[Stored data entries]
┄┄┄┄┄┄┄┄┄┄┄┄┄┄┄┄┄┄┄┄

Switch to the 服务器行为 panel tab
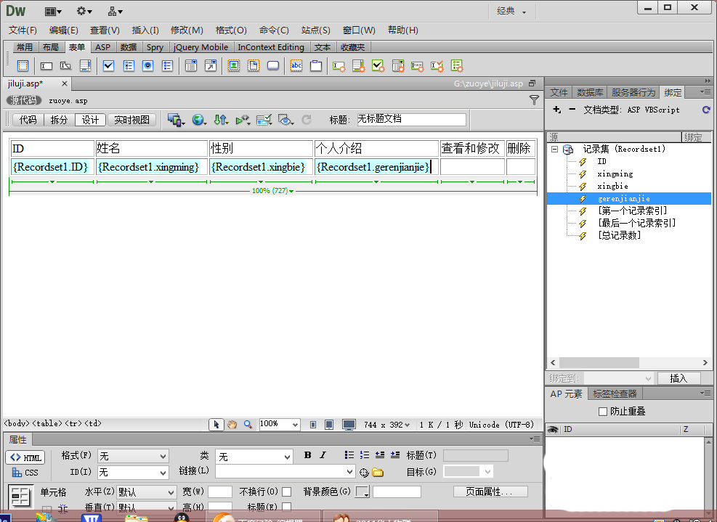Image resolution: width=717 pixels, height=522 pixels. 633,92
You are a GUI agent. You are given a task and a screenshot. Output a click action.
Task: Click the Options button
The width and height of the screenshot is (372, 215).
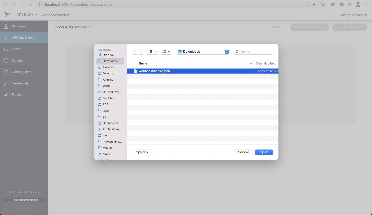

┄┄┄┄┄┄┄┄┄┄┄┄┄┄┄┄┄┄┄┄

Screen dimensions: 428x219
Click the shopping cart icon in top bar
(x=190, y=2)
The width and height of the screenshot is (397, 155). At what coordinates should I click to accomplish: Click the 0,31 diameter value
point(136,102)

┄┄┄┄┄┄┄┄┄┄┄┄┄┄┄┄┄┄┄┄

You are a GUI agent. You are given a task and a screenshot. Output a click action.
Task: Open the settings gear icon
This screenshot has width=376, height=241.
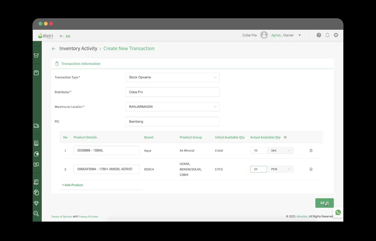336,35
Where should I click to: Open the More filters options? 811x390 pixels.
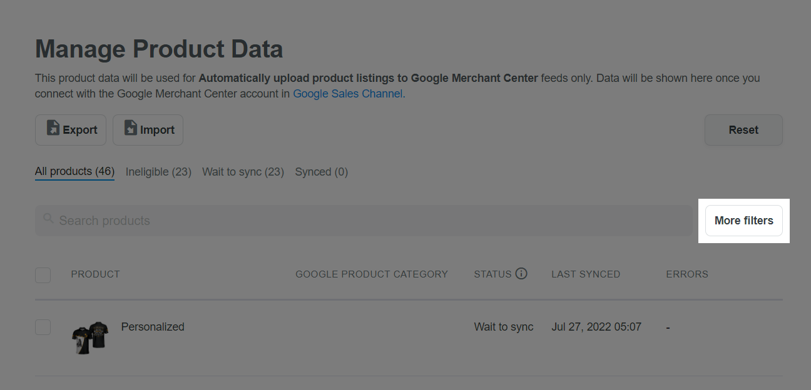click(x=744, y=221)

┄┄┄┄┄┄┄┄┄┄┄┄┄┄┄┄┄┄┄┄

WHAT THE TASK REQUIRES:
Look above for the line holding "Task: Click the Options button". Print it and every line after it, exactly, through the line holding "The width and height of the screenshot is (372, 215).".

SOLUTION TO THE EXERCISE:
Task: Click the Options button
The width and height of the screenshot is (372, 215).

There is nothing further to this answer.